Make sure to check these financial moves to see if you can minimize the effects that the credit card interest rate hike will bring to your finances.
How to use your credit card without fear of the interest rate
The truth is, there are three things that you can do to use your credit card without fearing that the high interest rate will destroy your personal finances.
- Pay your balance in full at the end of each month. The first option is to pay your balance in full. This is one of the most important habits that will make you a smart credit card user. As mentioned, the credit card interest rate will only affect your debt if you will pay off all the balance when the billing arrives. Only the balance that you carry over at the end of the month will be affected by the high interest. If there is no balance carried over, then no finance charge will be computed based on your interest rate.
- Learn how to negotiate your rate. If you think that your rate is something that you can no longer afford, feel free to negotiate with your creditor to give you a low interest. Some people will use a low interest offer from another creditor to get their current credit card company to lower their rate. What you can do is to call your current creditor to inform them of the offer. Tell them that you are considering this offer but you would like to know if they can give you a counteroffer so you will not transfer to the new creditor.
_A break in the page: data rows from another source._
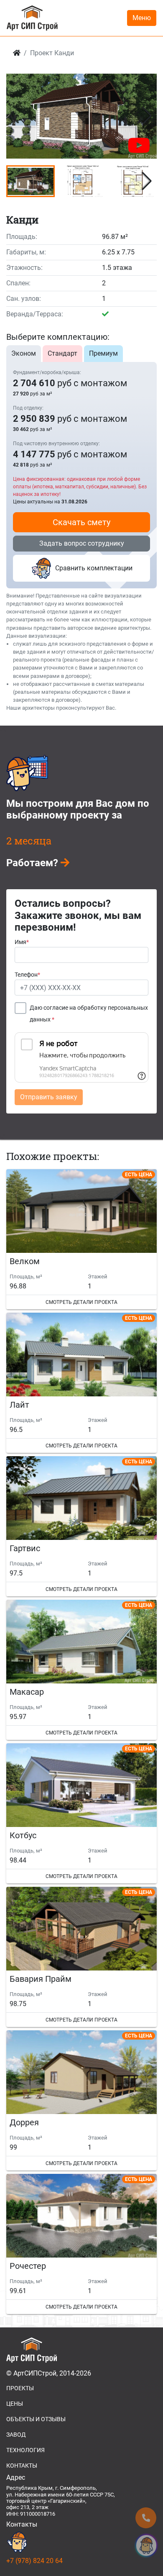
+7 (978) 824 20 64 (34, 2561)
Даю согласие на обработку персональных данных (89, 1013)
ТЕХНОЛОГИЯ (25, 2450)
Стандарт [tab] (62, 353)
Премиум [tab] (103, 353)
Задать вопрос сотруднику (81, 543)
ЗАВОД (16, 2434)
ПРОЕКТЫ (20, 2388)
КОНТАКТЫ (21, 2465)
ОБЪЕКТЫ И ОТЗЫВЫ (36, 2419)
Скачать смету (81, 522)
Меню (141, 18)
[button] (147, 116)
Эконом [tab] (23, 353)
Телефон (27, 974)
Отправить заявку (48, 1097)
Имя (22, 942)
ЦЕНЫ (14, 2403)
- Know your rights. Knowing is sometimes the best way to keep your interest rates low. You may want to research the Federal Acts that give you rights especially when it comes to your interest rate. For instance, did you know that you can actually say no to your creditor if they decide to raise your interest rate? They are mandated by the government to tell you if them plan on raising your rates. In case you do not want to accept this increase, you have every right to tell them. There are three things that can happen. First, the creditor can retain your current interest rate. The second is you will negotiate a rate that you are both comfortable with. The third and final scenario is you will close your credit card account with them. If you have a balance, you will discuss the best payment terms for that.